The company's proprietary yet simple and fast algorithms process original content with 12-bits per color and imperceptibly encode information about the fine color detail into a standard, backward compatible 8-bit Blu-ray disc. Newer displays and Blu-ray players with the decoding algorithm can then restore a 12-bit equivalent of the original image in support of much greater color range of recently announced displays.
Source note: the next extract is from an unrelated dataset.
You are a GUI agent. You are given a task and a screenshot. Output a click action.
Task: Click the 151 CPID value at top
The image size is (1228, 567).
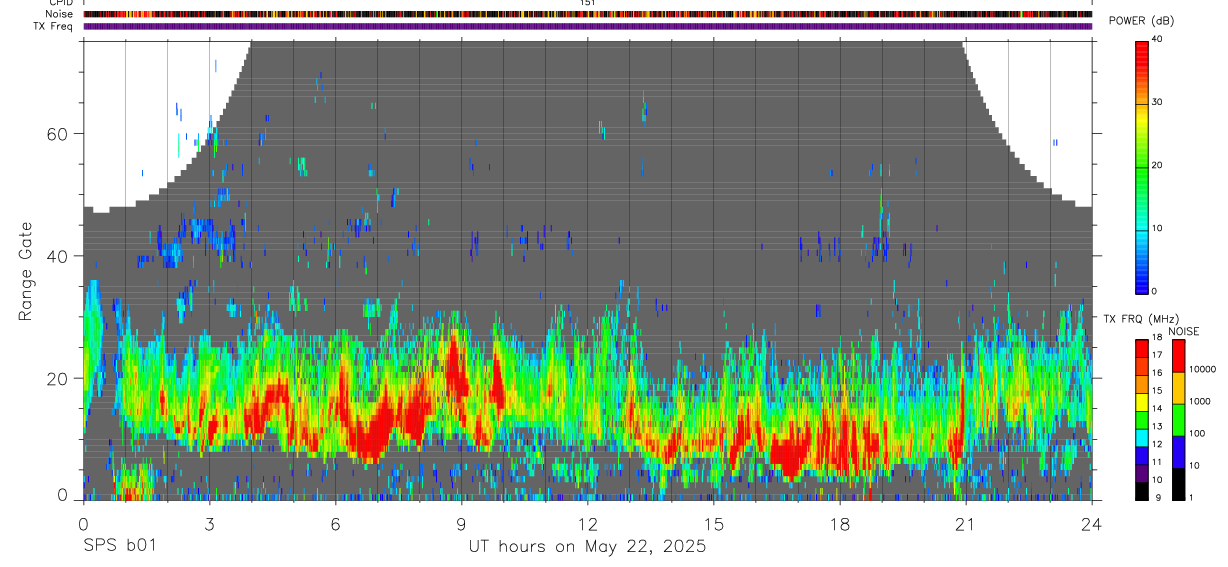pos(587,3)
In comparison to other proposed content delivery methods that require large amounts of valuable bandwidth or supplementary streams to deliver 12-bit color information, DCE is an efficient process requiring very little additional bandwidth or processing power to deliver true 12-bit equivalent color to compatible displays. The company plans on licensing the encoding algorithm to software partners free of charge to stimulate deep color, high dynamic range content production as soon as possible while licensing the decoding algorithm to player and display partners for a modest fee.

“This year’s Consumer Electronic Show was all about HD and UHD/4K displays that can deliver the high dynamic range color needed to finally make video look real. With DCE, studios can now release Blu-ray discs and even next generation UHD/4K physical media to support what’s commonly considered to be the most important, most visual improvement in next generation video,” said Mr. Schuermann.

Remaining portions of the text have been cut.